Bomb squad detonates volatile chemical at Atchison plant
A deteriorated chemical at Atchison Tubular Manufacturing was destroyed by a bomb squad after crews judged it too volatile to move.

A deteriorated chemical found inside Atchison Tubular Manufacturing was treated as a serious hazard Friday, with a bomb squad using a controlled detonation to eliminate the threat rather than risk moving it through Atchison’s industrial corridor.
Atchison Fire Chief Patrick Weishaar said crews responded shortly after noon Friday to the plant at 8154 Industrial Park Lane after the chemical was discovered. The material was described as volatile and deteriorated, a combination that signaled a danger to workers at the site and to others nearby in the industrial park.
The decision to destroy the chemical on site points to how quickly an industrial find can turn into a public-safety operation. Atchison Tubular Manufacturing has operated at the location since 1984 and describes the plant as a steel tubular products manufacturer with rail and truck access, which means freight traffic and daily operations move through the same area where the chemical was found.
-------
Task item A: What address does the article on the Atchison chemical detonation give for the plant?
Task item B: Why, according to the article on the Atchison chemical detonation, did the bomb squad destroy the chemical on site instead of moving it? Answer in one to three sentences.
The data that comes next is separate from the article on the Atchison chemical detonation.

Data segment:
-------
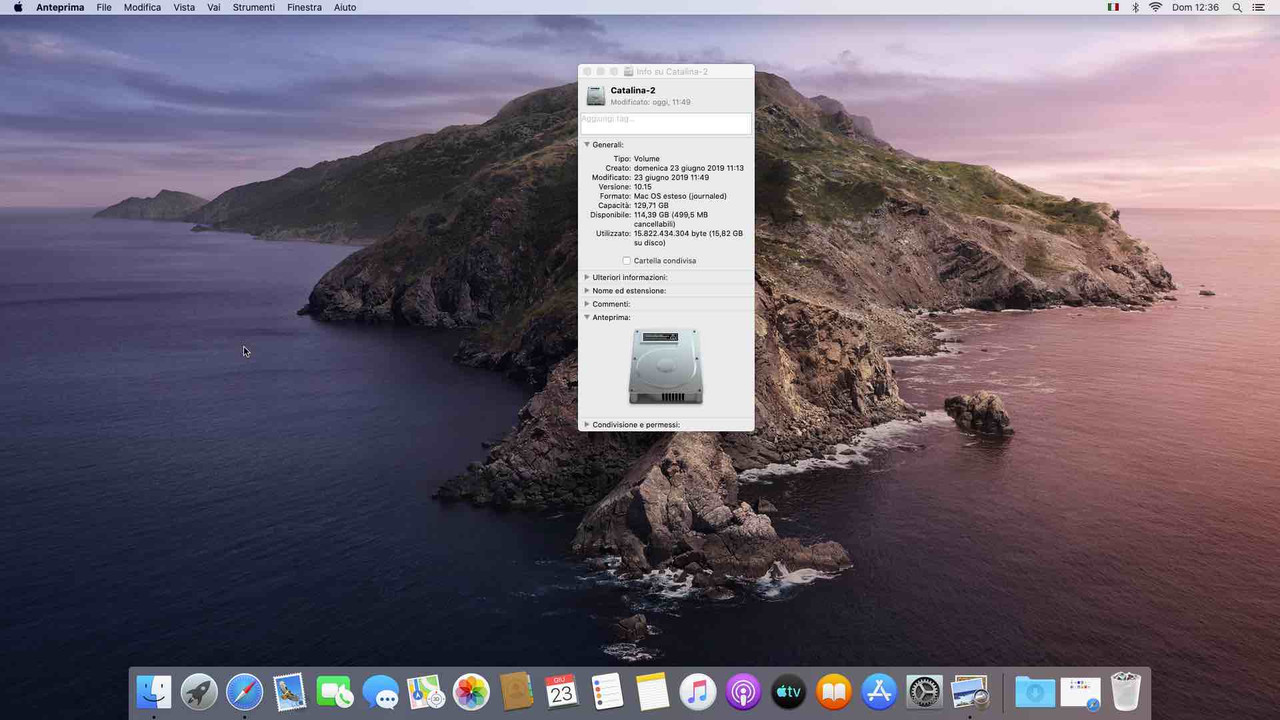Open System Preferences gear icon

tap(924, 691)
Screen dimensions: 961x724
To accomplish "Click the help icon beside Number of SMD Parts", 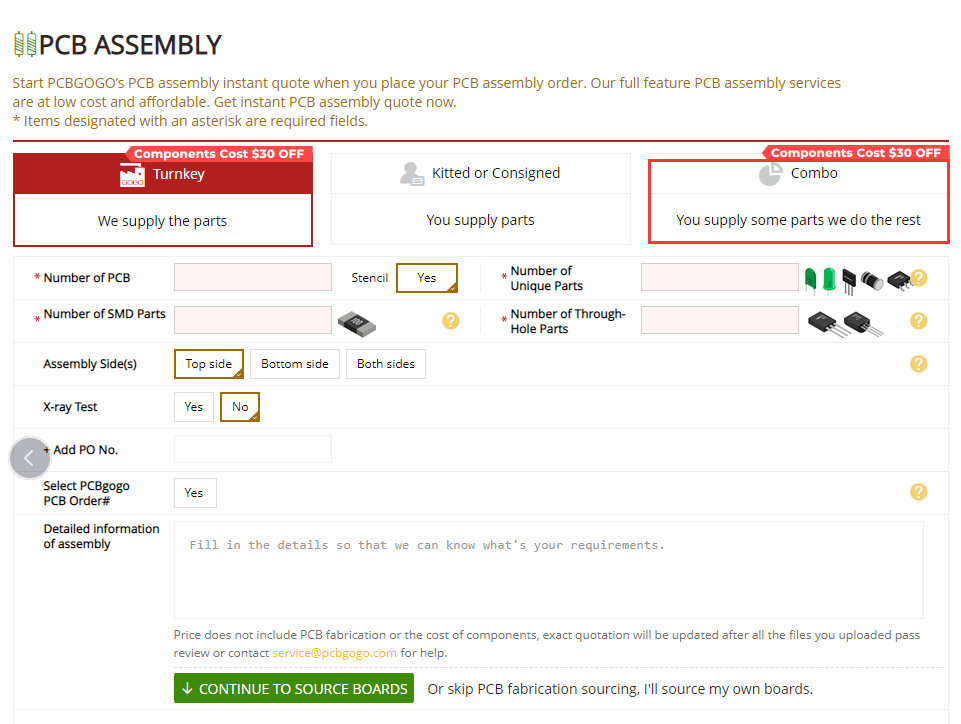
-------
Written reply A: 8154 Industrial Park Lane

Written reply B: Crews judged the deteriorated chemical too volatile to move. The bomb squad therefore used a controlled detonation rather than risk moving it through Atchison's industrial corridor.